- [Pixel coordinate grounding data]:

· · ·

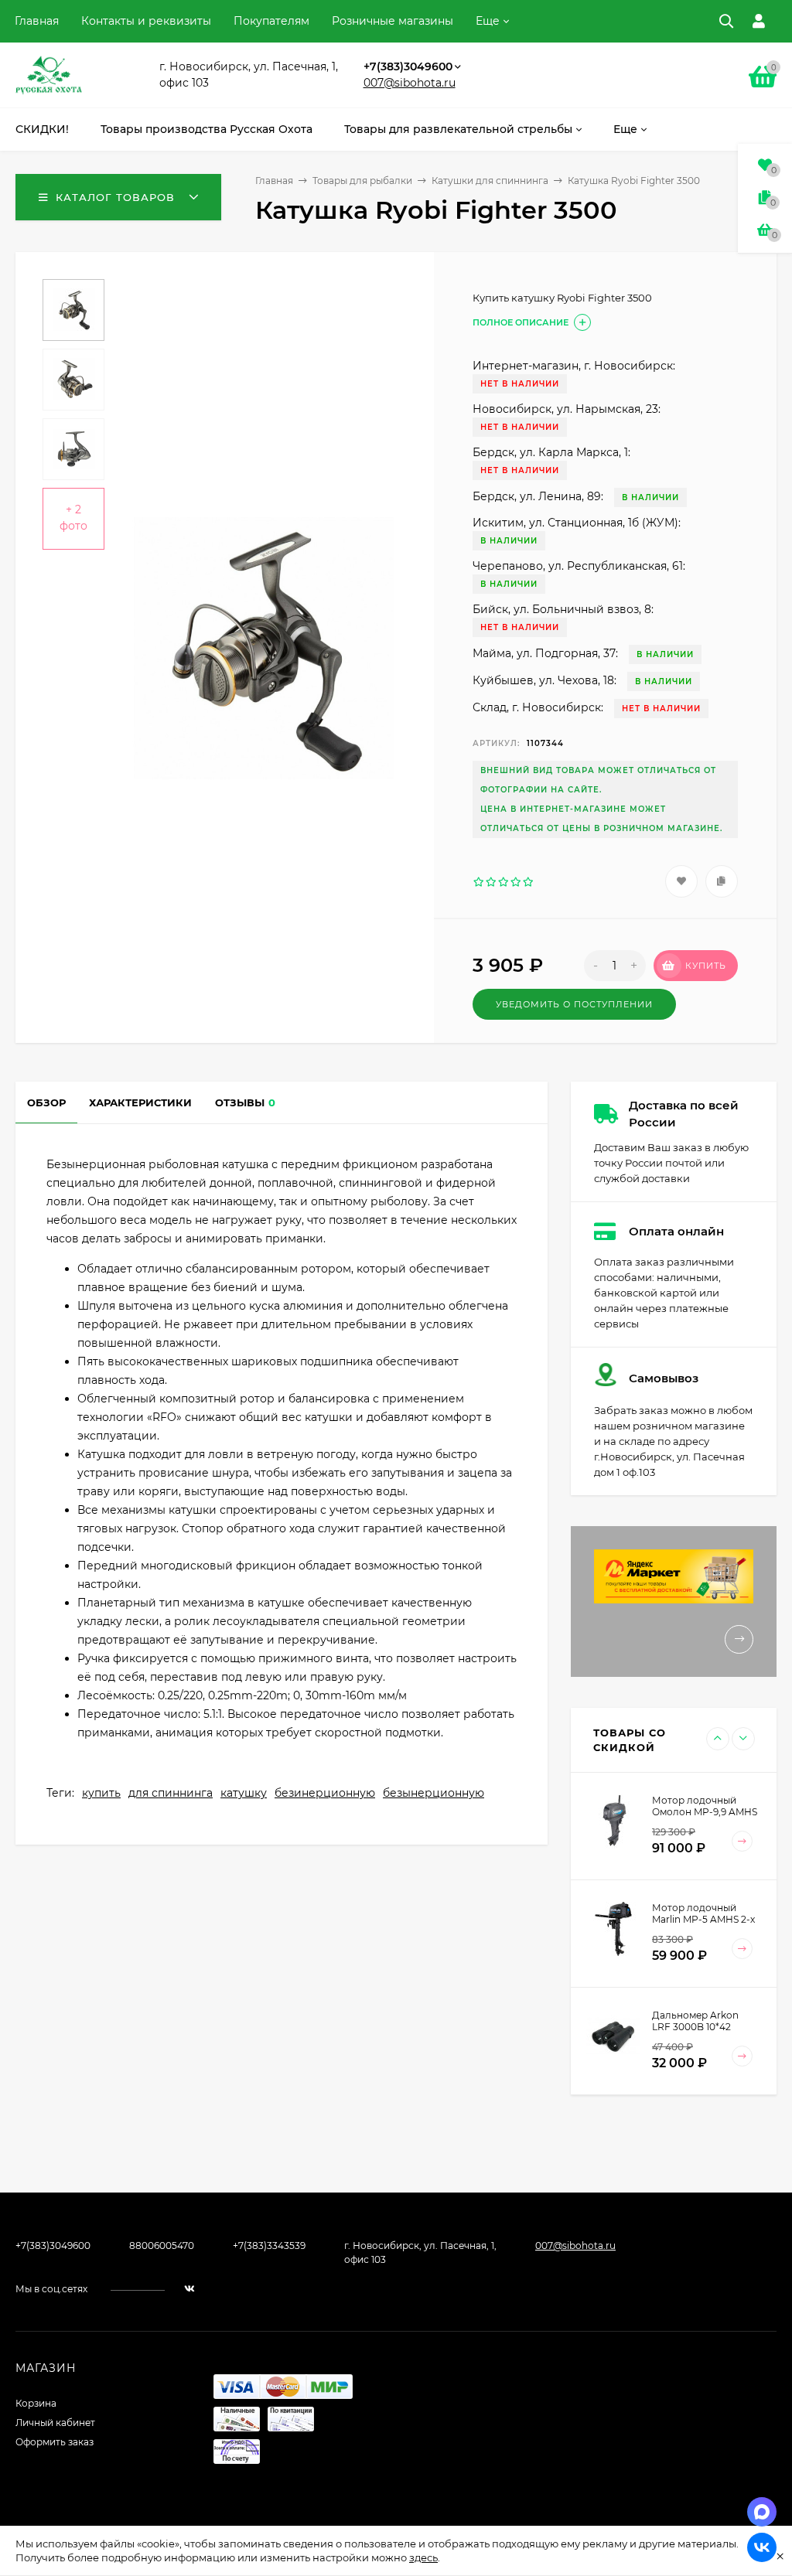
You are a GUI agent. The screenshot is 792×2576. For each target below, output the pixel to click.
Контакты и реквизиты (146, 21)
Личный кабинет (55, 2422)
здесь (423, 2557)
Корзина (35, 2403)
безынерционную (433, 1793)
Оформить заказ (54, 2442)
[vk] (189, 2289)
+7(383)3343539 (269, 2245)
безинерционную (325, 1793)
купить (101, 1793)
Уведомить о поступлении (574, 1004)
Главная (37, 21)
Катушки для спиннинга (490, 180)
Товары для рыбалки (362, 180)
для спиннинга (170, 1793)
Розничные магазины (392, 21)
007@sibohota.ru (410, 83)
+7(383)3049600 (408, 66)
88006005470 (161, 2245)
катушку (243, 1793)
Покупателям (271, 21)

· · ·

- [Directions]:
Transcribe nothing except the lines from the one with "для спиннинга (170, 1793)" through the end of the data above, each exactly as it appears.

- [Answer box]:
для спиннинга (170, 1793)
Розничные магазины (392, 21)
007@sibohota.ru (410, 83)
+7(383)3049600 (408, 66)
88006005470 (161, 2245)
катушку (243, 1793)
Покупателям (271, 21)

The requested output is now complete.